Burned, perhaps, by the blah Time Warner Center, where CNN workers, residents, and hotel guests hardly cross paths, New York has avoided mixing uses and populations under the same high roof. Here, an office building will sit on a thin layer of retail—a restaurant, say, or a sporting-goods emporium—and a high-rise condo might include a hotel. But an Asian-style complex or five would do the city good.
Manhattanites might think they have little left to learn about cramming humanity together, but look beyond the rivers, and the New York metro area thins out to levels that make it more sparsely populated than Los Angeles. Chakrabarti wants to change that. Queens Boulevard, he says, should be an allée of towers, with separated rapid-transit bus lanes that would slice through rush-hour traffic. He’s eyeing New Jersey, too, envisioning a Hong Kong–style high-rise cluster around the new but often empty Lautenberg train station at Secaucus Junction, which sits amid sparsely built marshland. New York–bound buses could terminate there and disgorge passengers to an extended No. 7 line, binding Northern New Jersey closer to Manhattan and creating a chain of business districts linked by subways, buses, and ferries.

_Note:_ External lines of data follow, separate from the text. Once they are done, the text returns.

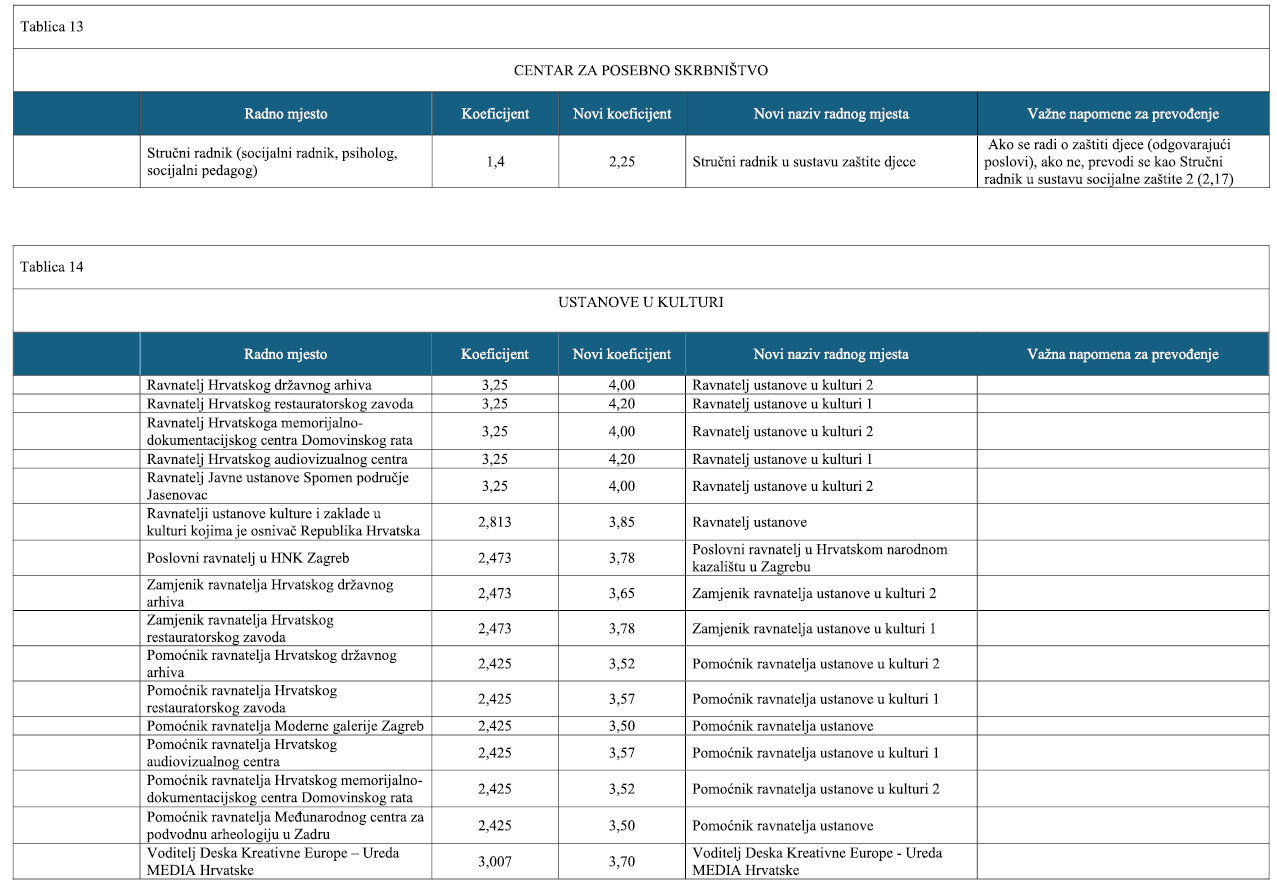Screen dimensions: 1277x882
Task: Click the coefficient value 1,4
Action: pyautogui.click(x=495, y=162)
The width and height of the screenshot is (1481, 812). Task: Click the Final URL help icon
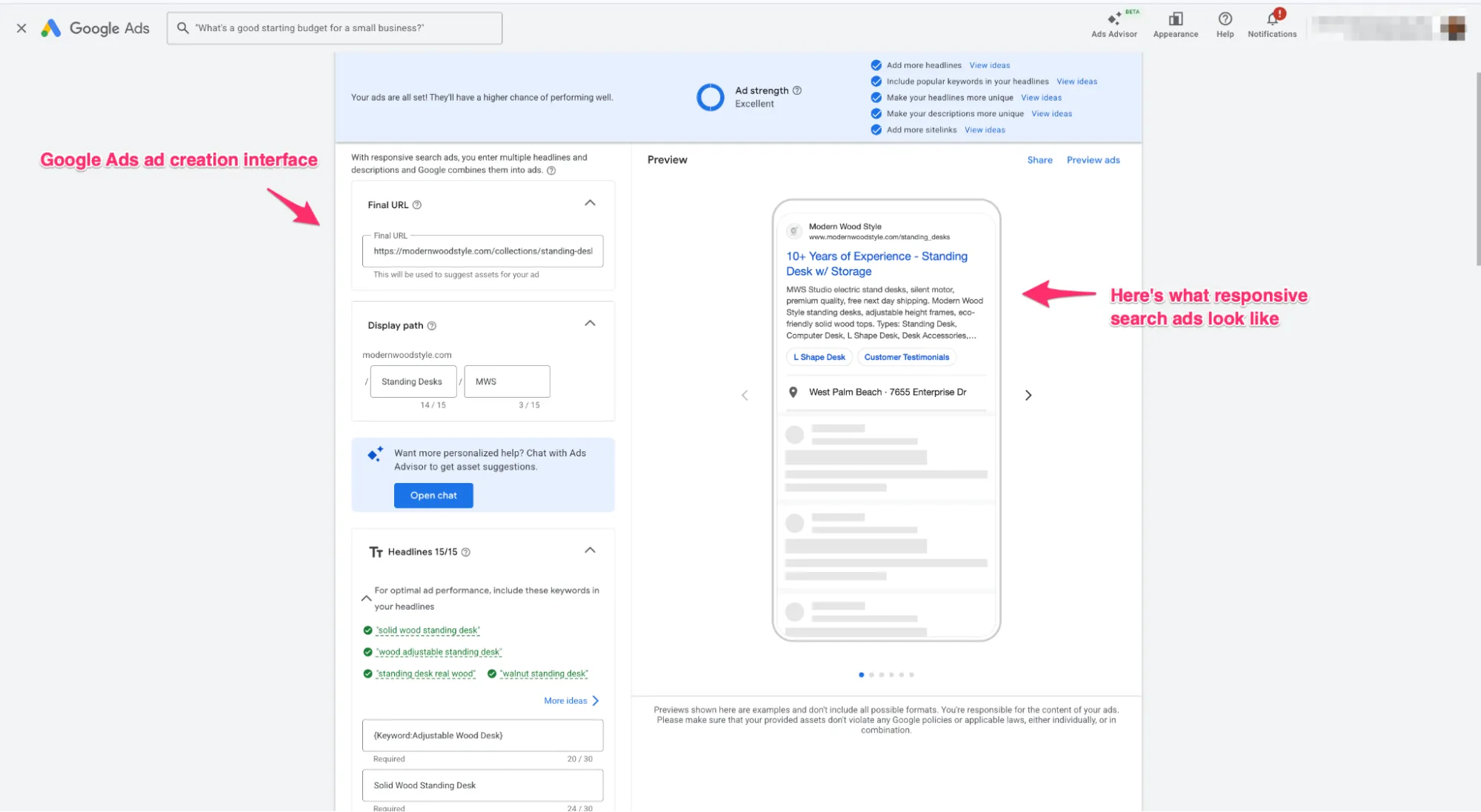[x=417, y=205]
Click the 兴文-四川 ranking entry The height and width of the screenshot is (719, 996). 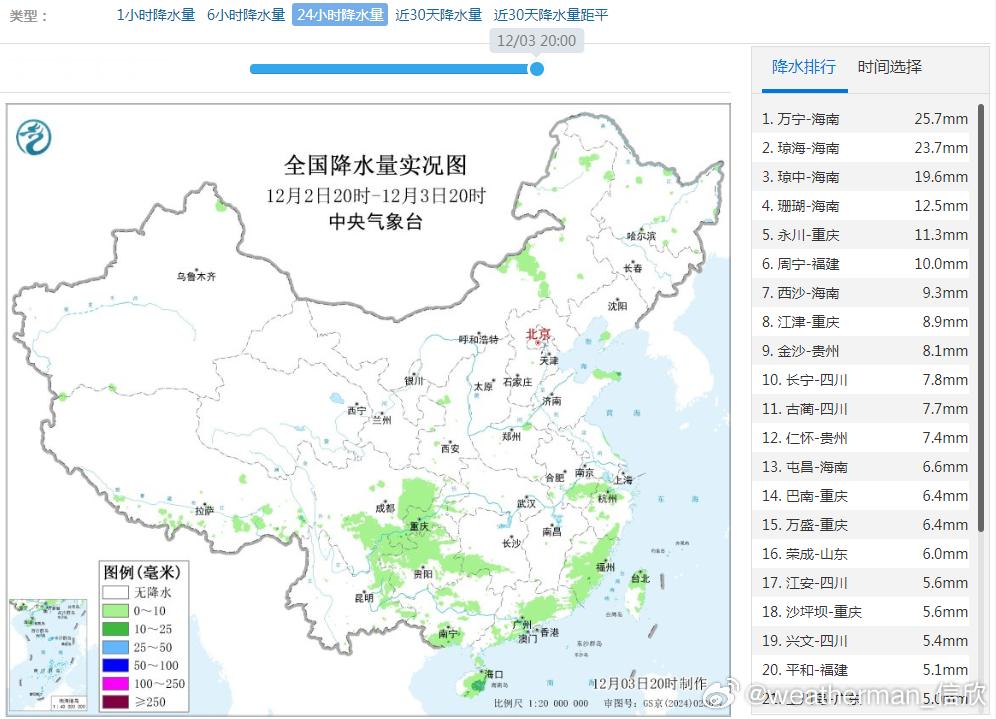tap(861, 640)
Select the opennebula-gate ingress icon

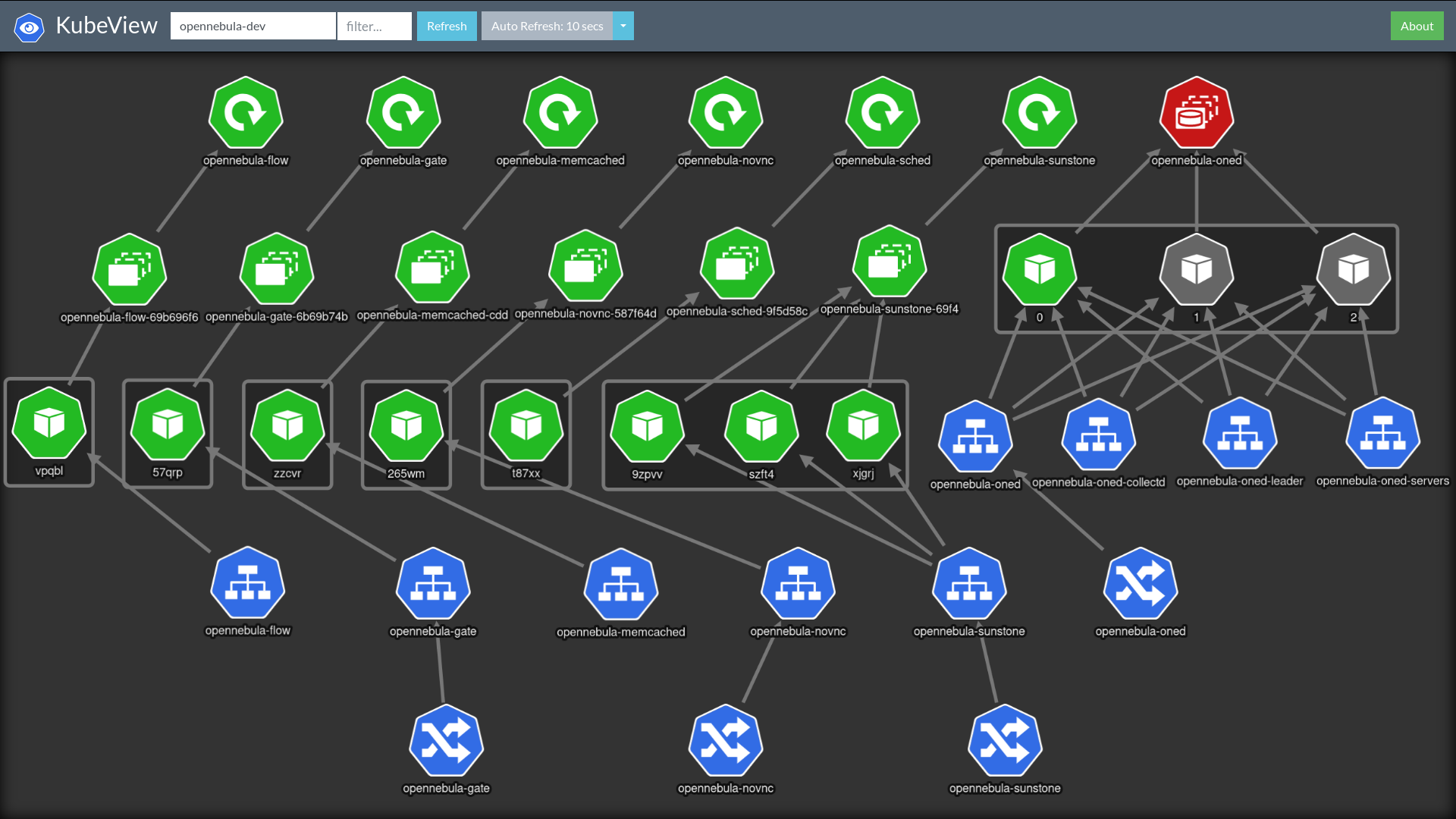(446, 741)
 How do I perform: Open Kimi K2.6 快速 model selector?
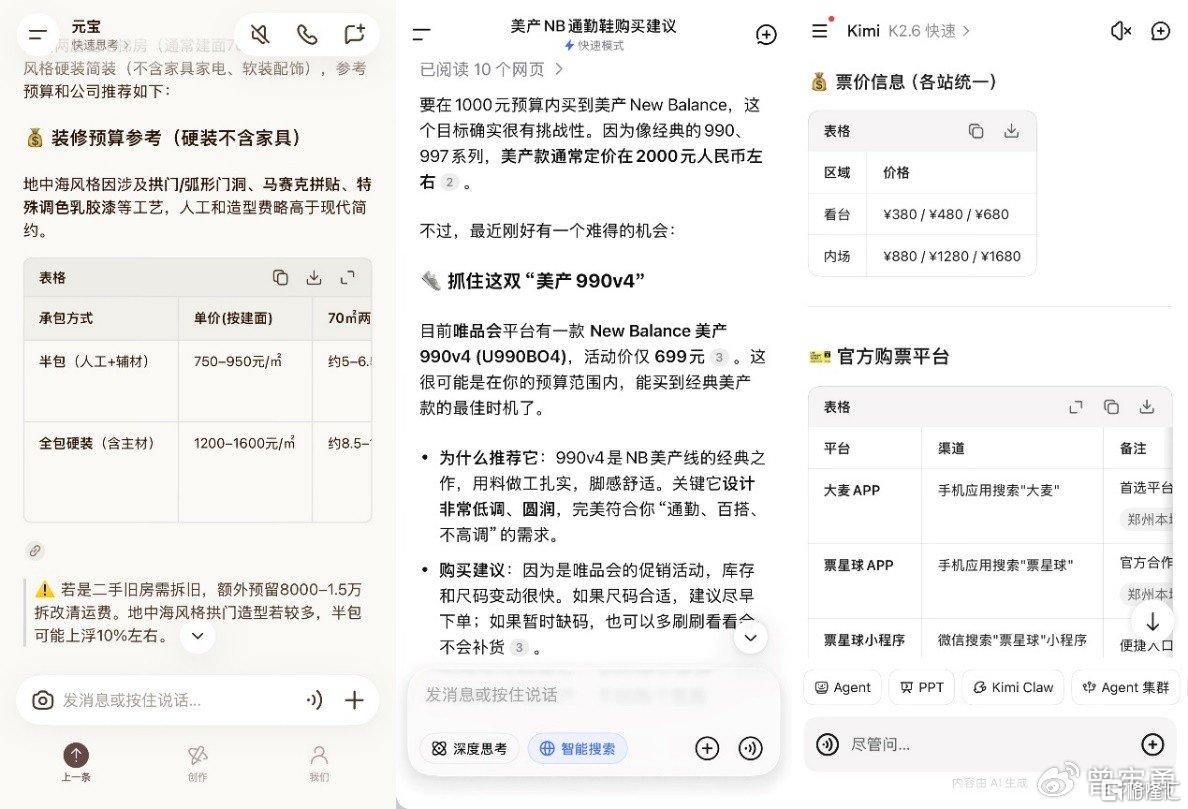click(x=928, y=31)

Hong Kong and Tokyo have both spread out by filling in their waters with fresh real estate. Manhattan, too, has expanded over the centuries, but the regulations are now so restrictive that the Army Corps of Engineers ships millions of cubic yards of dredged soil away to landfills, at huge expense. Undeterred, a team of Columbia students recently proposed an engagingly mad plan to expand Governors Island into an artificial archipelago, reachable by subway or foot from both Brooklyn and Manhattan. The new land would absorb the punch of storms, create a new neighborhood and campus, and produce enough tax revenue to fund several green-energy plants.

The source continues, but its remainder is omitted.